## Task goal
Copy the items word for word, beginning at the very first line and going on through the line that contains "coord(252,46)", with both of those lines included. Leave the pictures out of your copy.

## Extracted information
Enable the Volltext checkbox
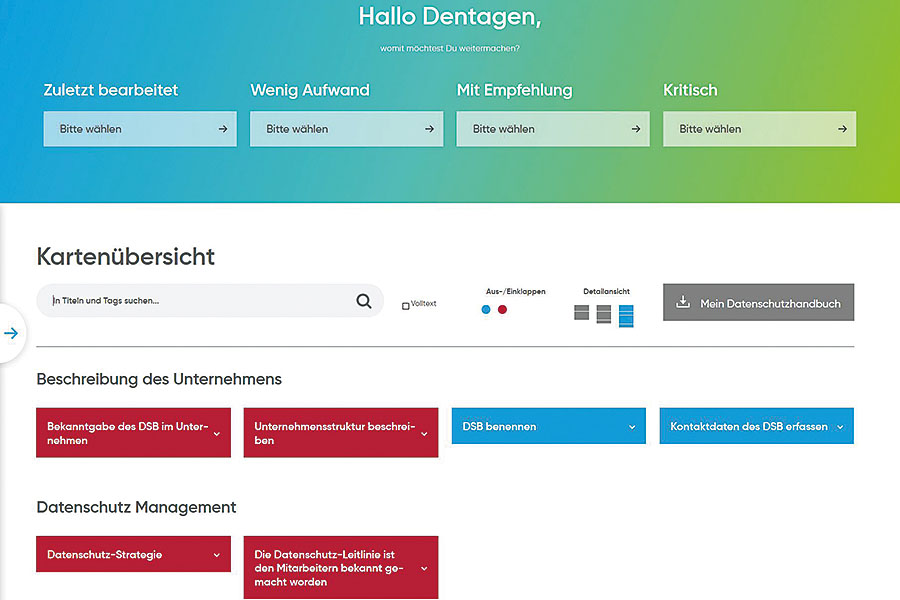The width and height of the screenshot is (900, 600). (x=405, y=306)
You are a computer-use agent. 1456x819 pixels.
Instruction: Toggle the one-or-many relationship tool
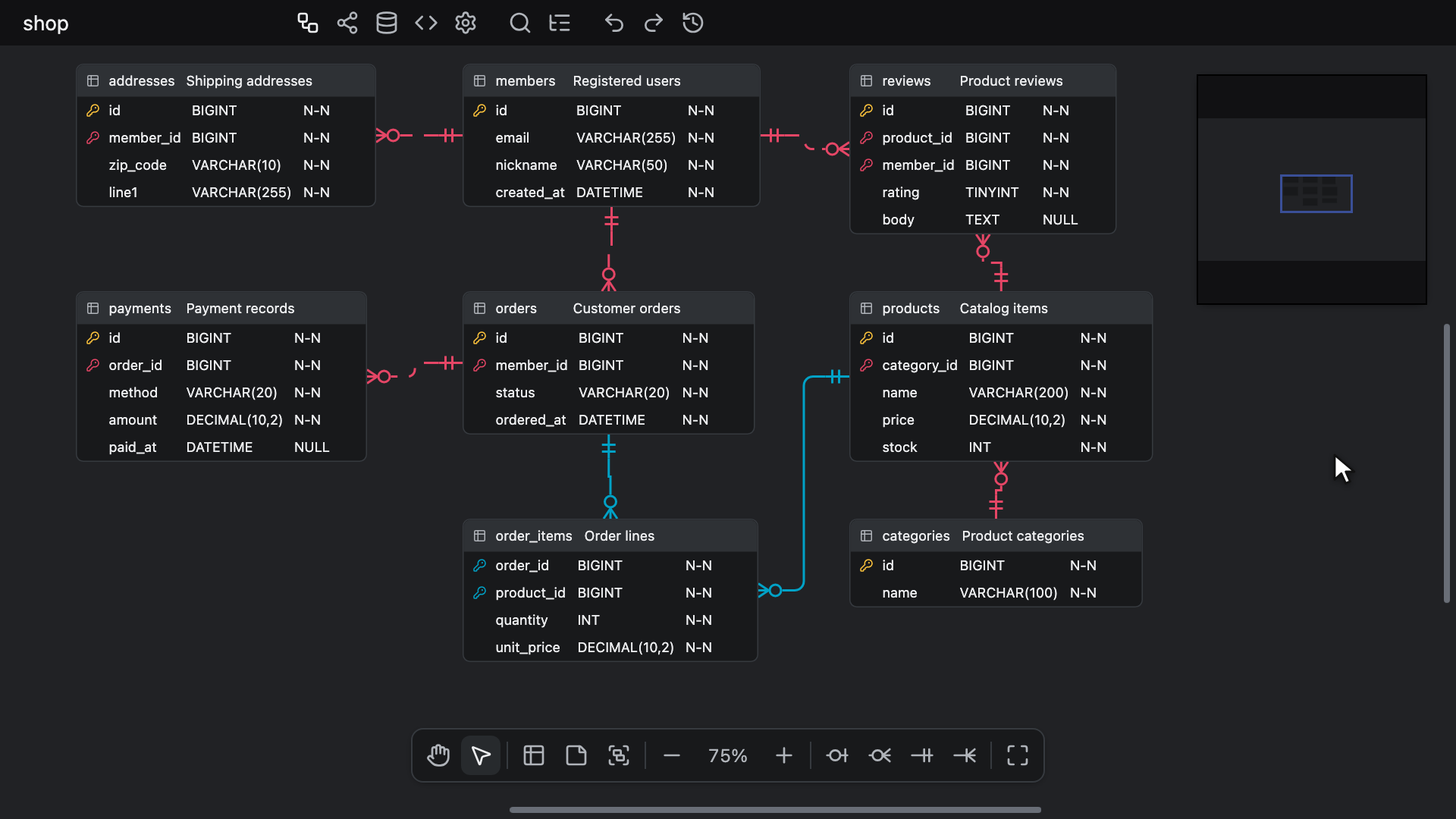click(x=965, y=755)
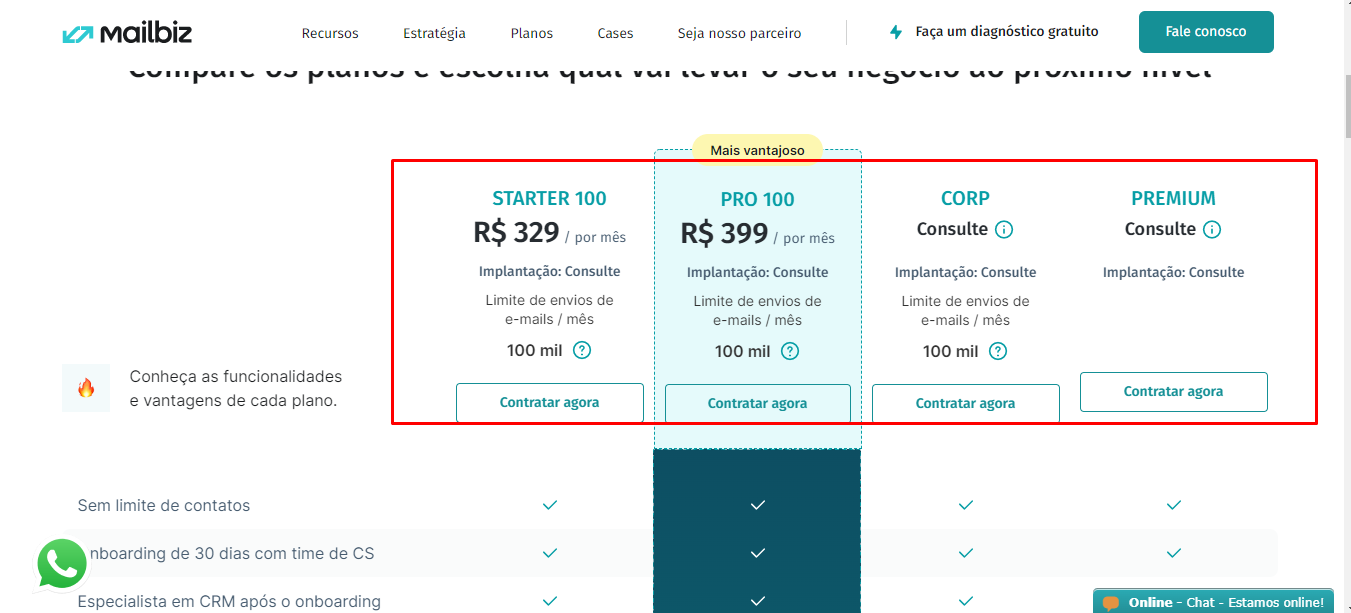Viewport: 1351px width, 613px height.
Task: Click the fire icon beside Conheça as funcionalidades
Action: (86, 388)
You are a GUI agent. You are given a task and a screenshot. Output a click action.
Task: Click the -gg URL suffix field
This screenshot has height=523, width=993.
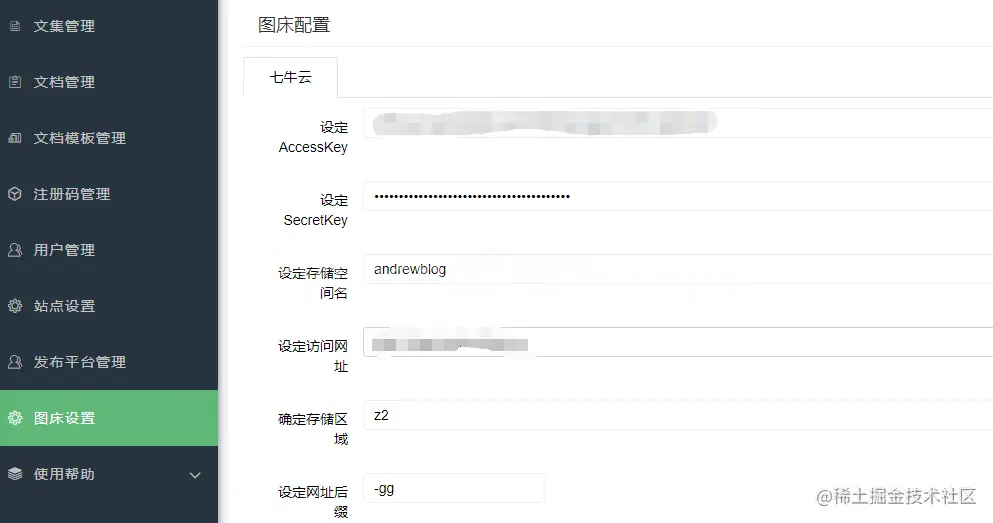454,488
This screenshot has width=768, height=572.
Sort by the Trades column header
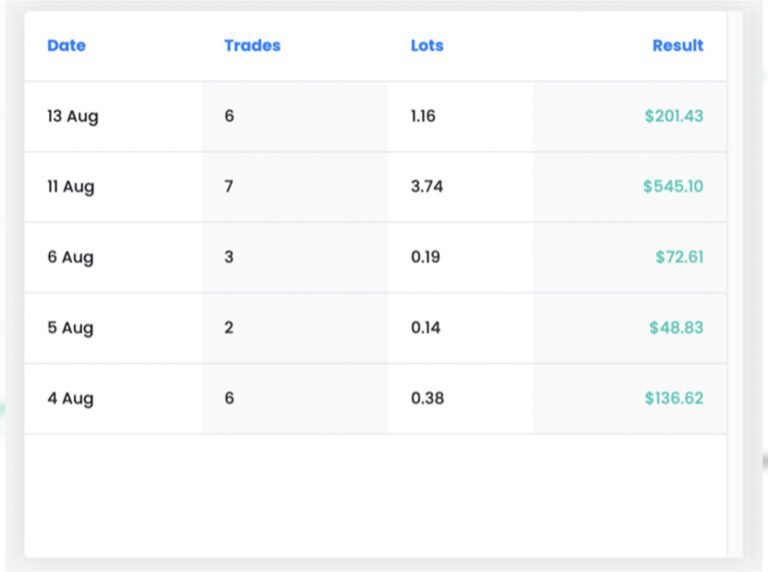coord(252,46)
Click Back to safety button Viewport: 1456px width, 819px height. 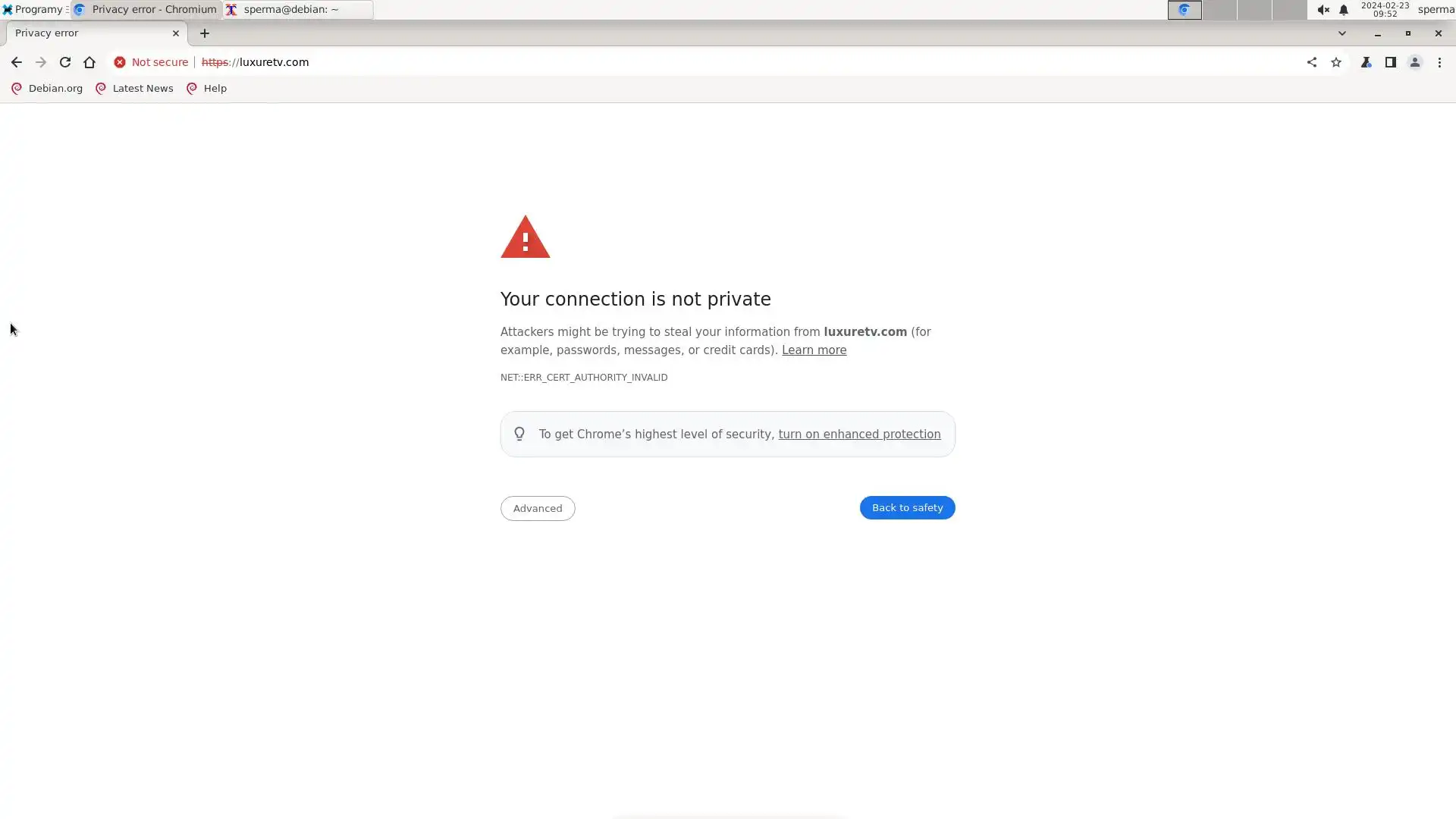[907, 507]
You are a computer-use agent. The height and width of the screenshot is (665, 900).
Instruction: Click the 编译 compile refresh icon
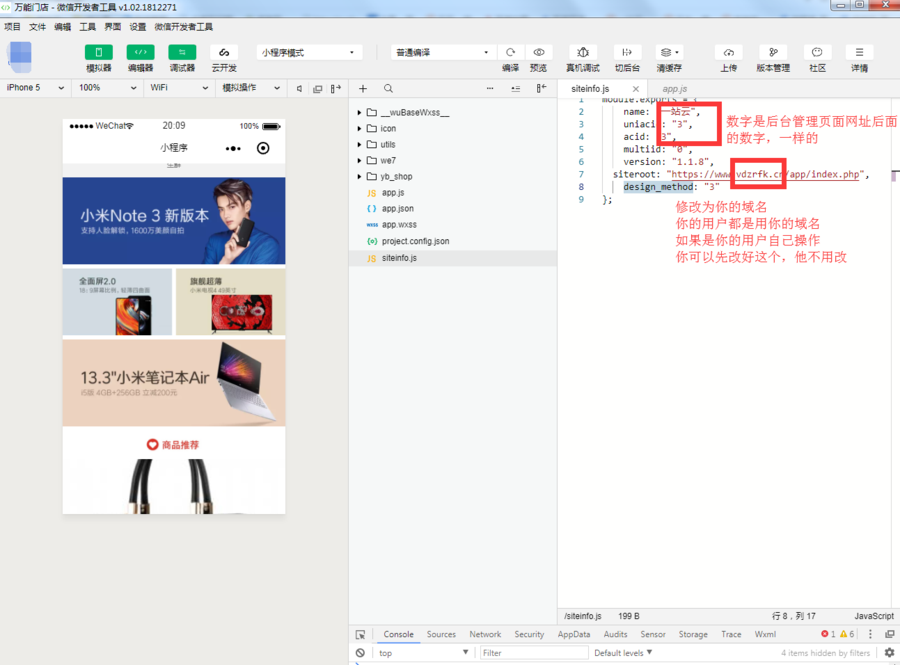(x=510, y=52)
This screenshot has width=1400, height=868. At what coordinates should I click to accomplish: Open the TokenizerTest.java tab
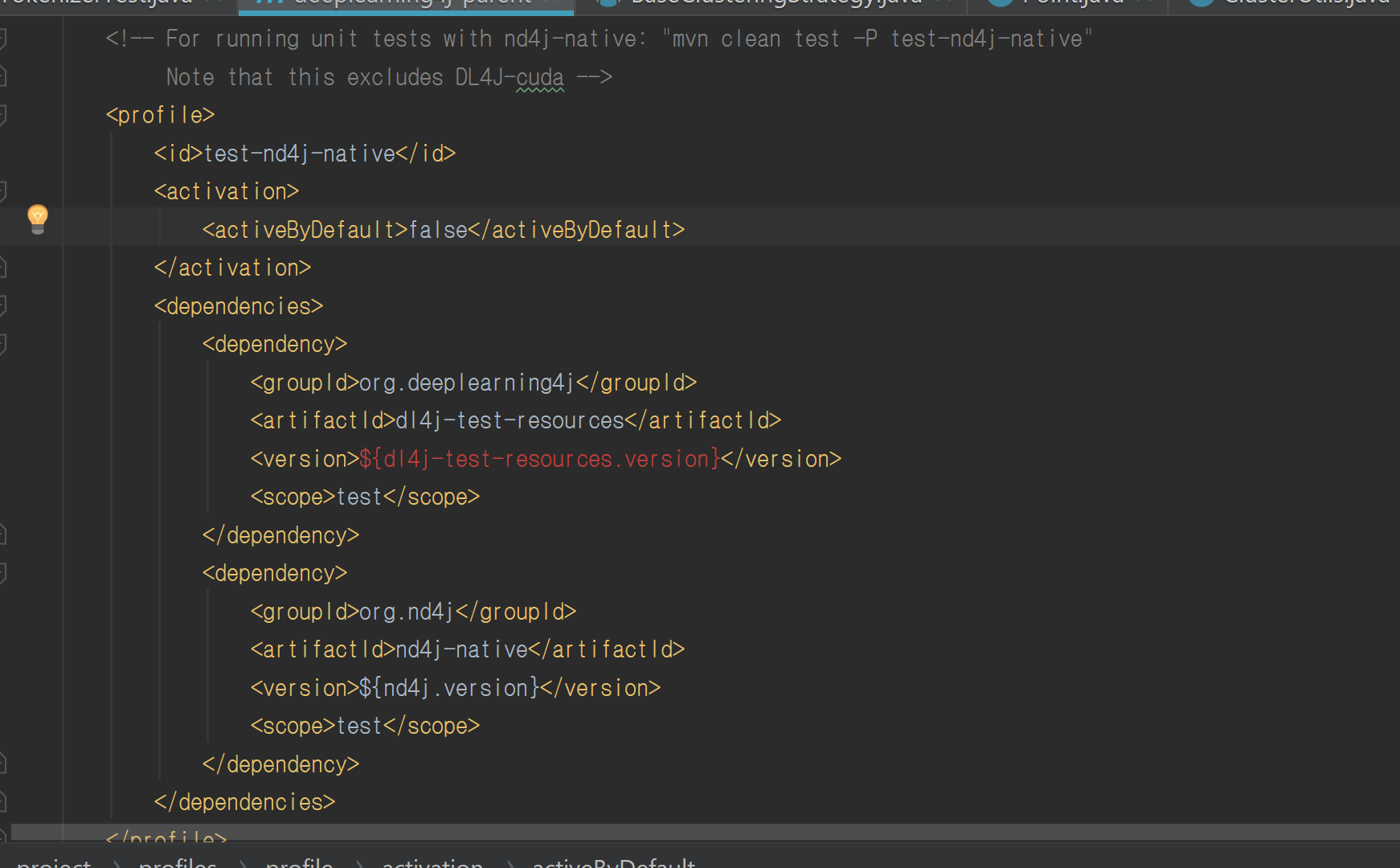[96, 2]
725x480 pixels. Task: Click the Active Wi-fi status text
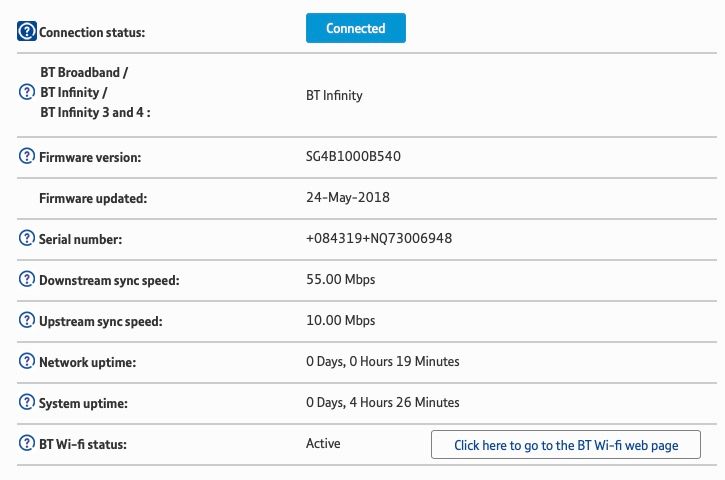323,444
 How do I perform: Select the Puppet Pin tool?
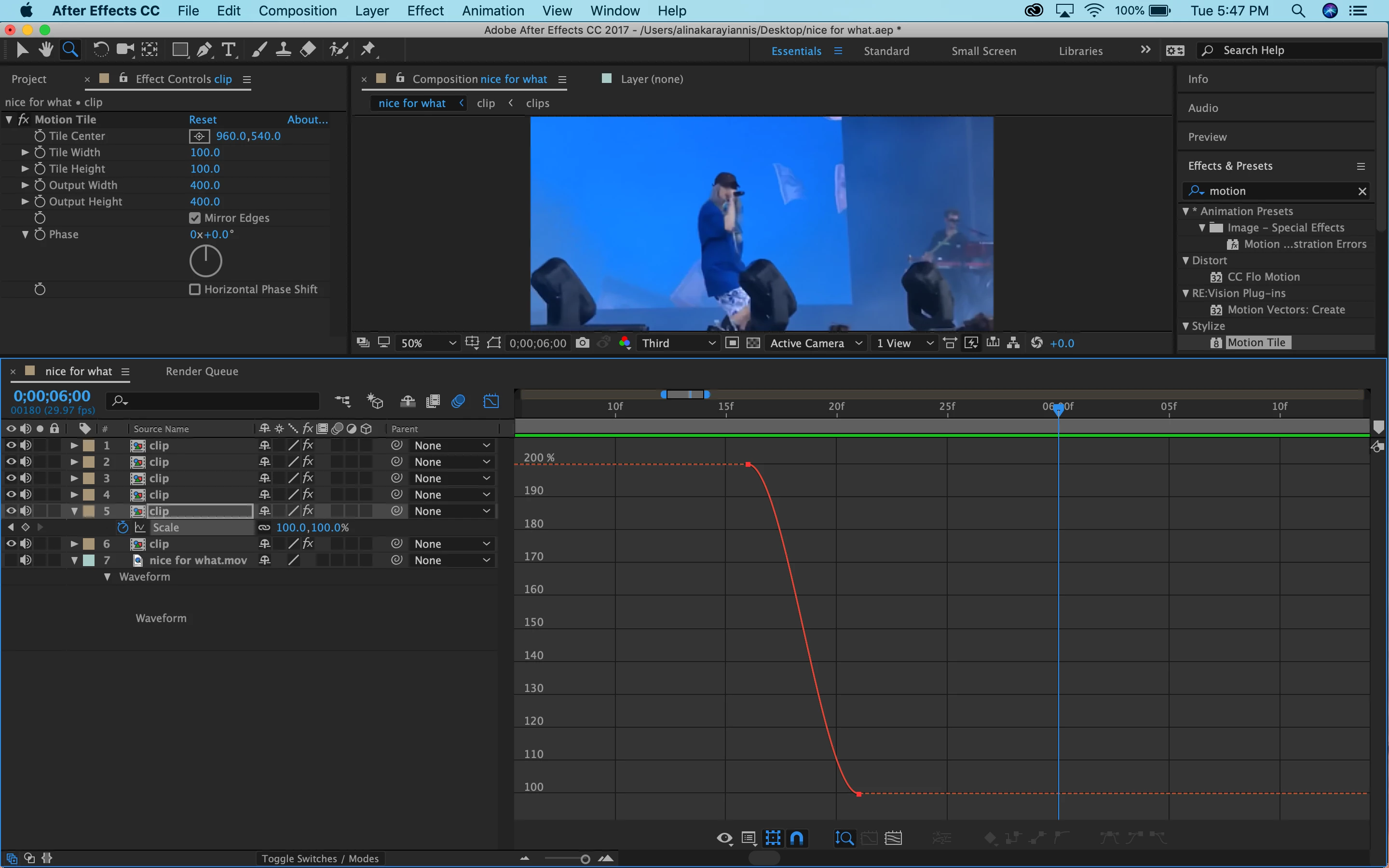(368, 50)
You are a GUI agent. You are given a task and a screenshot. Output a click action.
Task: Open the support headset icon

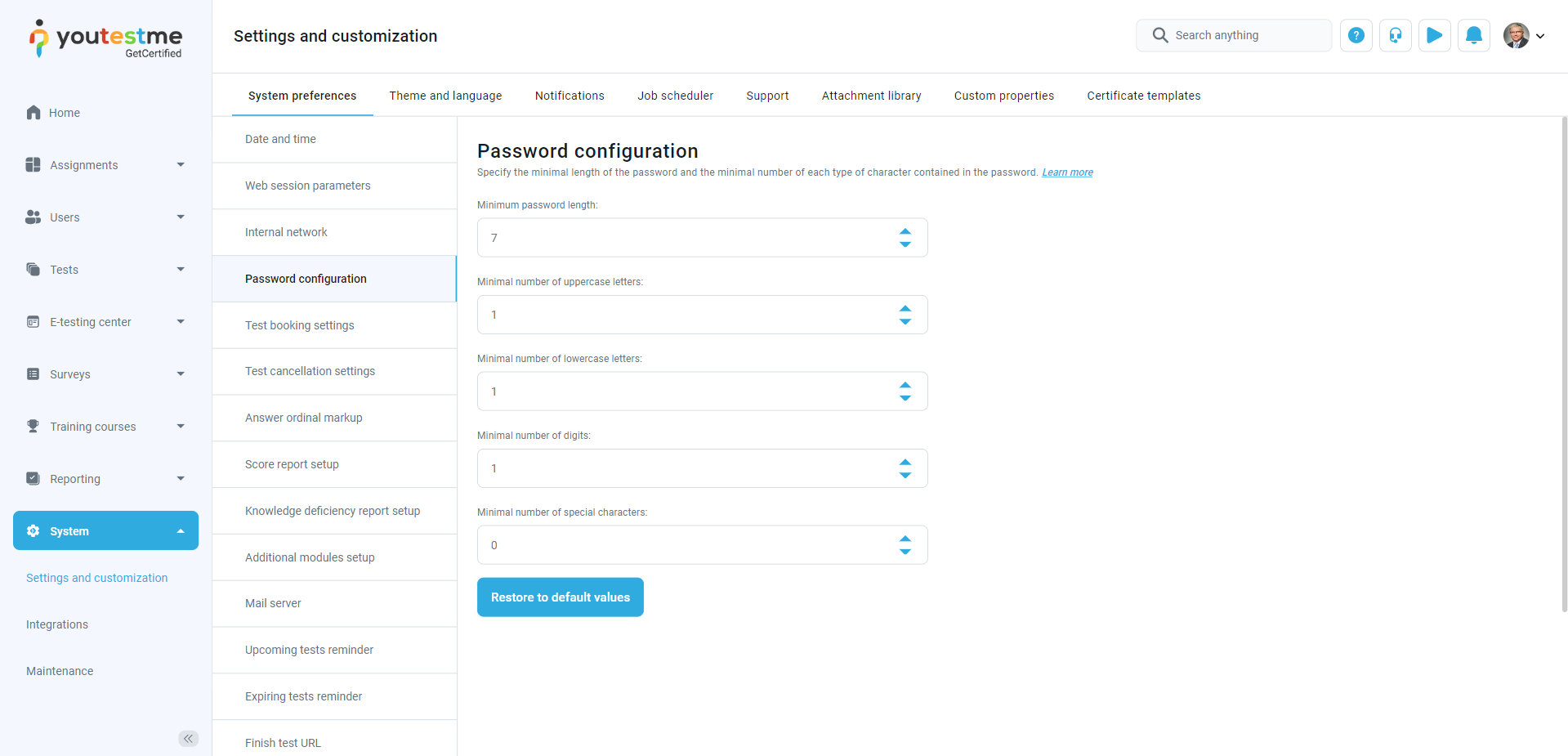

## In response
Enable the Volltext checkbox
The width and height of the screenshot is (900, 600). (x=405, y=306)
You are a computer-use agent. 1456x819 pixels.
Instruction: Toggle the one-or-many relationship tool
click(x=965, y=755)
Viewport: 1351px width, 613px height.
Task: Click the fire icon beside Conheça as funcionalidades
Action: (86, 388)
You are a GUI agent. You are given a task and a screenshot. Output a click action.
Task: Click the -gg URL suffix field
This screenshot has height=523, width=993.
454,488
This screenshot has width=768, height=572.
Sort by the Trades column header
coord(252,46)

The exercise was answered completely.